Begin at the top of the listing below. Write each line out exactly, ending with the line that holds "Given: Close the fee details popup".

-- AVAILABLE DATA follows --

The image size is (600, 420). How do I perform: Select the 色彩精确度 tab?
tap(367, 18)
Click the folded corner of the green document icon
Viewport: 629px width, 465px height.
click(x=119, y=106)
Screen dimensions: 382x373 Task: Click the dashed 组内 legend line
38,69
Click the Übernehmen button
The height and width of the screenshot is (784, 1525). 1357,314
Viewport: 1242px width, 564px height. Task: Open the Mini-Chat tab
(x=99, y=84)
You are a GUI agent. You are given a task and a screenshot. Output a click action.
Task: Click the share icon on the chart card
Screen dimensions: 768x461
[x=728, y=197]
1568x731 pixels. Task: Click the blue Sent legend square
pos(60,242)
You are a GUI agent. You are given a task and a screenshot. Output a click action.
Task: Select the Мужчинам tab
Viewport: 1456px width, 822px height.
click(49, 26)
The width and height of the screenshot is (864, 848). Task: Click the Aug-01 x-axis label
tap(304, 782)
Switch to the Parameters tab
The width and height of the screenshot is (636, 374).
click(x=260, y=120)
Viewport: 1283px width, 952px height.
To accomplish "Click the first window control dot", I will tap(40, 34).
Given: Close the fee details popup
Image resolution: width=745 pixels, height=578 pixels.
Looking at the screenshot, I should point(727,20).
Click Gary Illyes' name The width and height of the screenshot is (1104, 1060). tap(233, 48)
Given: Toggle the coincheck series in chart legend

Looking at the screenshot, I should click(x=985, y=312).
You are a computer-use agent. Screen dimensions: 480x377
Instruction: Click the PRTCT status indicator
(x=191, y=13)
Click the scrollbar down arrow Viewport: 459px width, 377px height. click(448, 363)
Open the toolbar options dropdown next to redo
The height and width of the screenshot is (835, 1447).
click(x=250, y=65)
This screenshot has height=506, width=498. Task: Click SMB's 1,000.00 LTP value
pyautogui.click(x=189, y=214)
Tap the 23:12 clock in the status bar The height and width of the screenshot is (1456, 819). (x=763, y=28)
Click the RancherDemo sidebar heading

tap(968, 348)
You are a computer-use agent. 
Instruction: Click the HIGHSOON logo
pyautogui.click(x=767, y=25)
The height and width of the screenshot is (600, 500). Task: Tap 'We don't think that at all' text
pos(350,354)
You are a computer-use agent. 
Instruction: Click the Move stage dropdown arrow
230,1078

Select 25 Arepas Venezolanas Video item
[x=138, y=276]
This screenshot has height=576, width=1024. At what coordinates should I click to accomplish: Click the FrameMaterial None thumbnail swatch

-- AVAILABLE DATA concluded --

> EXERCISE RESPONSE:
The image size is (600, 420). How do I perform: Select the 色彩精确度 tab?
tap(367, 18)
Click the folded corner of the green document icon
Viewport: 629px width, 465px height.
click(x=119, y=106)
Screen dimensions: 382x373 Task: Click the dashed 组内 legend line
38,69
Click the Übernehmen button
The height and width of the screenshot is (784, 1525). 1357,314
Viewport: 1242px width, 564px height. Task: Open the Mini-Chat tab
(x=99, y=84)
You are a GUI agent. You are given a task and a screenshot. Output a click action.
Task: Click the share icon on the chart card
Screen dimensions: 768x461
[x=728, y=197]
1568x731 pixels. Task: Click the blue Sent legend square
pos(60,242)
You are a GUI agent. You are given a task and a screenshot. Output a click action.
Task: Select the Мужчинам tab
Viewport: 1456px width, 822px height.
click(49, 26)
The width and height of the screenshot is (864, 848). Task: Click the Aug-01 x-axis label
tap(304, 782)
Switch to the Parameters tab
The width and height of the screenshot is (636, 374).
click(x=260, y=120)
Viewport: 1283px width, 952px height.
To accomplish "Click the first window control dot", I will tap(40, 34).
Given: Close the fee details popup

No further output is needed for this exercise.